Data extracted from a collection
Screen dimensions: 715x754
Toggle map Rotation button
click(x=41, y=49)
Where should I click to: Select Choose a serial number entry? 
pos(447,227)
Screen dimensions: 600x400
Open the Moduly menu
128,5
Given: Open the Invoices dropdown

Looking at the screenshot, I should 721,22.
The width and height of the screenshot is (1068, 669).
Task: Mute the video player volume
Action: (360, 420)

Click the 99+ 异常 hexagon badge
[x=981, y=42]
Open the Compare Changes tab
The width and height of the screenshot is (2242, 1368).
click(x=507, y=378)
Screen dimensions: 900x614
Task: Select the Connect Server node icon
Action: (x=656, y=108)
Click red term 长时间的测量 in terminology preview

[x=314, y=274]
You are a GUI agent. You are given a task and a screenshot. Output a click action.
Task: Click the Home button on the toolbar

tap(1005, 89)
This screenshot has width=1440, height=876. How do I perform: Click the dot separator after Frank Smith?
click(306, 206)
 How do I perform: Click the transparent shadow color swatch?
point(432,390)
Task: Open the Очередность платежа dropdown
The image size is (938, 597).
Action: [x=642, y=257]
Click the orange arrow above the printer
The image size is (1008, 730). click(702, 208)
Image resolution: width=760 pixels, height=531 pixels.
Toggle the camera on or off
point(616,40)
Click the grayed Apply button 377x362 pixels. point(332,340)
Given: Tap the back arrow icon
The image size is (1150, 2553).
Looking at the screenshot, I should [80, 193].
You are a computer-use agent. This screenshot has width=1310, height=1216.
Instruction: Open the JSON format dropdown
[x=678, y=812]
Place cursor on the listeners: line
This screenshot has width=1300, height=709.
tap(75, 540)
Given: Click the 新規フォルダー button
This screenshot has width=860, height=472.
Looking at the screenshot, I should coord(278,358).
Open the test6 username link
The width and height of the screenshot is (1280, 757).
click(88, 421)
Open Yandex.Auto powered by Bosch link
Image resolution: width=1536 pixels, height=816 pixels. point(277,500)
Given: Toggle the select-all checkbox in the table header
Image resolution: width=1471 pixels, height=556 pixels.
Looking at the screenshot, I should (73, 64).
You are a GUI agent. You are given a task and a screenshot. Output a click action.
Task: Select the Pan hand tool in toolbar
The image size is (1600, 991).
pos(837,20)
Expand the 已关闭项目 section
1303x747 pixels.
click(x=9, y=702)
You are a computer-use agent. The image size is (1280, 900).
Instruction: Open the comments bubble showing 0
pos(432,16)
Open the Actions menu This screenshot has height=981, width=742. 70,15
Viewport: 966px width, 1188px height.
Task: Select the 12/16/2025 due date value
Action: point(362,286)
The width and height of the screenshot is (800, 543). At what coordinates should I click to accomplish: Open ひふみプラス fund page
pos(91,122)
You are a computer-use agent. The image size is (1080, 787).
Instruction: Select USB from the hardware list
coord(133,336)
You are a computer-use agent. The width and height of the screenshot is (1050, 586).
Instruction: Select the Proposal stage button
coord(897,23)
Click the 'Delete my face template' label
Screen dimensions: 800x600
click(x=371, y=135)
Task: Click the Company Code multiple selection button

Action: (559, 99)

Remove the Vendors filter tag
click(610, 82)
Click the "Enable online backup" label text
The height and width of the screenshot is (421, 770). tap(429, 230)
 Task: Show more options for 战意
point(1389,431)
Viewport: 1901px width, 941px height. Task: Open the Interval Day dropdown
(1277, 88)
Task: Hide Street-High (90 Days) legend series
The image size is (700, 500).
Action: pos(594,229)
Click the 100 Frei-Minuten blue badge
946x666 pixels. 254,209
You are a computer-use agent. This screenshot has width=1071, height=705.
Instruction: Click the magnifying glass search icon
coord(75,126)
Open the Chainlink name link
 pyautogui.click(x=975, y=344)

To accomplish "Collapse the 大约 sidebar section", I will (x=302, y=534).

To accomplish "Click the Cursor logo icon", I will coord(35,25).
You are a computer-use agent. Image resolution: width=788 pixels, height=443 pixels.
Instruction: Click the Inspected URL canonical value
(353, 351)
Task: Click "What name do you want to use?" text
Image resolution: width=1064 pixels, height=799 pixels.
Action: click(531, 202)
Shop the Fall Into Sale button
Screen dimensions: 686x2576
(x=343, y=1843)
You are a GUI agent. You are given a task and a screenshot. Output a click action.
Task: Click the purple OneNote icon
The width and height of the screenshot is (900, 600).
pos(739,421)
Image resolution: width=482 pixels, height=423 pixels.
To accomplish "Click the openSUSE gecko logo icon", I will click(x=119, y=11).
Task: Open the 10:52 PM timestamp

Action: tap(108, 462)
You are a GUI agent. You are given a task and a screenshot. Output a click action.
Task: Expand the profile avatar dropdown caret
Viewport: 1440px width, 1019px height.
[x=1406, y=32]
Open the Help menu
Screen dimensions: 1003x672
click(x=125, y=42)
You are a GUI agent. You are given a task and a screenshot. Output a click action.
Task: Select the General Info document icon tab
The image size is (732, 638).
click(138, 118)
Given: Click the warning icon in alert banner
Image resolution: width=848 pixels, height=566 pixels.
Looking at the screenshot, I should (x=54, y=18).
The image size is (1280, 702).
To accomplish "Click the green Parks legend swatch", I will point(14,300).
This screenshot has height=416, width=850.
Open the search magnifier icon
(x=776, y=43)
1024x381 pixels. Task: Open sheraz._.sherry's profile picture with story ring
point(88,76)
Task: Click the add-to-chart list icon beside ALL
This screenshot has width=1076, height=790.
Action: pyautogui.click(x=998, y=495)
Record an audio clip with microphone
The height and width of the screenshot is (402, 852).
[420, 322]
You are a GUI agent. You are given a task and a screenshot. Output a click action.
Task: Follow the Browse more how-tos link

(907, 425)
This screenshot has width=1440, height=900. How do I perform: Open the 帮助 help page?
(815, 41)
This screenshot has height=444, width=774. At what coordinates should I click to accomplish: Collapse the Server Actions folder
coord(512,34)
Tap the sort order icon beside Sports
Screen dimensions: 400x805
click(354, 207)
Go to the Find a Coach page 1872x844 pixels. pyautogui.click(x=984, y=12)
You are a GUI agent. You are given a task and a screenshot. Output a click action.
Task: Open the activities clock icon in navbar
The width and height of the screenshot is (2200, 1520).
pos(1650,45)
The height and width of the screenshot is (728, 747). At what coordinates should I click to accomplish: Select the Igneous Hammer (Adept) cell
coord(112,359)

=== Task objective ===
An exact retyping of every line in the records is needed.

=== Answer space ===
Screen dimensions: 715x754
Toggle map Rotation button
click(x=41, y=49)
Where should I click to: Select Choose a serial number entry? 
pos(447,227)
Screen dimensions: 600x400
Open the Moduly menu
128,5
Given: Open the Invoices dropdown

Looking at the screenshot, I should 721,22.
The width and height of the screenshot is (1068, 669).
Task: Mute the video player volume
Action: (360, 420)

Click the 99+ 异常 hexagon badge
[x=981, y=42]
Open the Compare Changes tab
The width and height of the screenshot is (2242, 1368).
click(x=507, y=378)
Screen dimensions: 900x614
Task: Select the Connect Server node icon
Action: (x=656, y=108)
Click red term 长时间的测量 in terminology preview

[x=314, y=274]
You are a GUI agent. You are given a task and a screenshot. Output a click action.
Task: Click the Home button on the toolbar

tap(1005, 89)
This screenshot has width=1440, height=876. How do I perform: Click the dot separator after Frank Smith?
click(306, 206)
 How do I perform: Click the transparent shadow color swatch?
point(432,390)
Task: Open the Очередность платежа dropdown
The image size is (938, 597).
Action: [x=642, y=257]
Click the orange arrow above the printer
The image size is (1008, 730). click(702, 208)
Image resolution: width=760 pixels, height=531 pixels.
Toggle the camera on or off
point(616,40)
Click the grayed Apply button 377x362 pixels. point(332,340)
Given: Tap the back arrow icon
The image size is (1150, 2553).
Looking at the screenshot, I should [80, 193].
You are a computer-use agent. This screenshot has width=1310, height=1216.
Instruction: Open the JSON format dropdown
[x=678, y=812]
Place cursor on the listeners: line
This screenshot has width=1300, height=709.
tap(75, 540)
Given: Click the 新規フォルダー button
This screenshot has width=860, height=472.
Looking at the screenshot, I should coord(278,358).
Open the test6 username link
The width and height of the screenshot is (1280, 757).
click(88, 421)
Open Yandex.Auto powered by Bosch link
Image resolution: width=1536 pixels, height=816 pixels. point(277,500)
Given: Toggle the select-all checkbox in the table header
Image resolution: width=1471 pixels, height=556 pixels.
Looking at the screenshot, I should (73, 64).
You are a GUI agent. You are given a task and a screenshot. Output a click action.
Task: Select the Pan hand tool in toolbar
The image size is (1600, 991).
pos(837,20)
Expand the 已关闭项目 section
1303x747 pixels.
click(x=9, y=702)
You are a computer-use agent. The image size is (1280, 900).
Instruction: Open the comments bubble showing 0
pos(432,16)
Open the Actions menu This screenshot has height=981, width=742. 70,15
Viewport: 966px width, 1188px height.
Task: Select the 12/16/2025 due date value
Action: point(362,286)
The width and height of the screenshot is (800, 543). At what coordinates should I click to accomplish: Open ひふみプラス fund page
pos(91,122)
You are a computer-use agent. The image size is (1080, 787).
Instruction: Select USB from the hardware list
coord(133,336)
You are a computer-use agent. The width and height of the screenshot is (1050, 586).
Instruction: Select the Proposal stage button
coord(897,23)
Click the 'Delete my face template' label
Screen dimensions: 800x600
click(x=371, y=135)
Task: Click the Company Code multiple selection button

Action: (559, 99)

Remove the Vendors filter tag
click(610, 82)
Click the "Enable online backup" label text
The height and width of the screenshot is (421, 770). tap(429, 230)
 Task: Show more options for 战意
point(1389,431)
Viewport: 1901px width, 941px height. Task: Open the Interval Day dropdown
(1277, 88)
Task: Hide Street-High (90 Days) legend series
The image size is (700, 500).
Action: pos(594,229)
Click the 100 Frei-Minuten blue badge
946x666 pixels. 254,209
You are a computer-use agent. This screenshot has width=1071, height=705.
Instruction: Click the magnifying glass search icon
coord(75,126)
Open the Chainlink name link
 pyautogui.click(x=975, y=344)

To accomplish "Collapse the 大约 sidebar section", I will (x=302, y=534).

To accomplish "Click the Cursor logo icon", I will coord(35,25).
You are a computer-use agent. Image resolution: width=788 pixels, height=443 pixels.
Instruction: Click the Inspected URL canonical value
(353, 351)
Task: Click "What name do you want to use?" text
Image resolution: width=1064 pixels, height=799 pixels.
Action: click(531, 202)
Shop the Fall Into Sale button
Screen dimensions: 686x2576
(x=343, y=1843)
You are a GUI agent. You are given a task and a screenshot. Output a click action.
Task: Click the purple OneNote icon
The width and height of the screenshot is (900, 600).
pos(739,421)
Image resolution: width=482 pixels, height=423 pixels.
To accomplish "Click the openSUSE gecko logo icon", I will click(x=119, y=11).
Task: Open the 10:52 PM timestamp

Action: tap(108, 462)
You are a GUI agent. You are given a task and a screenshot. Output a click action.
Task: Expand the profile avatar dropdown caret
Viewport: 1440px width, 1019px height.
[x=1406, y=32]
Open the Help menu
Screen dimensions: 1003x672
click(x=125, y=42)
You are a GUI agent. You are given a task and a screenshot. Output a click action.
Task: Select the General Info document icon tab
The image size is (732, 638).
click(138, 118)
Given: Click the warning icon in alert banner
Image resolution: width=848 pixels, height=566 pixels.
Looking at the screenshot, I should (x=54, y=18).
The image size is (1280, 702).
To accomplish "Click the green Parks legend swatch", I will point(14,300).
This screenshot has height=416, width=850.
Open the search magnifier icon
(x=776, y=43)
1024x381 pixels. Task: Open sheraz._.sherry's profile picture with story ring
point(88,76)
Task: Click the add-to-chart list icon beside ALL
This screenshot has width=1076, height=790.
Action: pyautogui.click(x=998, y=495)
Record an audio clip with microphone
The height and width of the screenshot is (402, 852).
[420, 322]
You are a GUI agent. You are given a task and a screenshot. Output a click action.
Task: Follow the Browse more how-tos link

(907, 425)
This screenshot has width=1440, height=900. How do I perform: Open the 帮助 help page?
(815, 41)
This screenshot has height=444, width=774. At what coordinates should I click to accomplish: Collapse the Server Actions folder
coord(512,34)
Tap the sort order icon beside Sports
Screen dimensions: 400x805
click(354, 207)
Go to the Find a Coach page 1872x844 pixels. pyautogui.click(x=984, y=12)
You are a GUI agent. You are given a task and a screenshot. Output a click action.
Task: Open the activities clock icon in navbar
The width and height of the screenshot is (2200, 1520).
pos(1650,45)
The height and width of the screenshot is (728, 747). At what coordinates should I click to accomplish: Select the Igneous Hammer (Adept) cell
coord(112,359)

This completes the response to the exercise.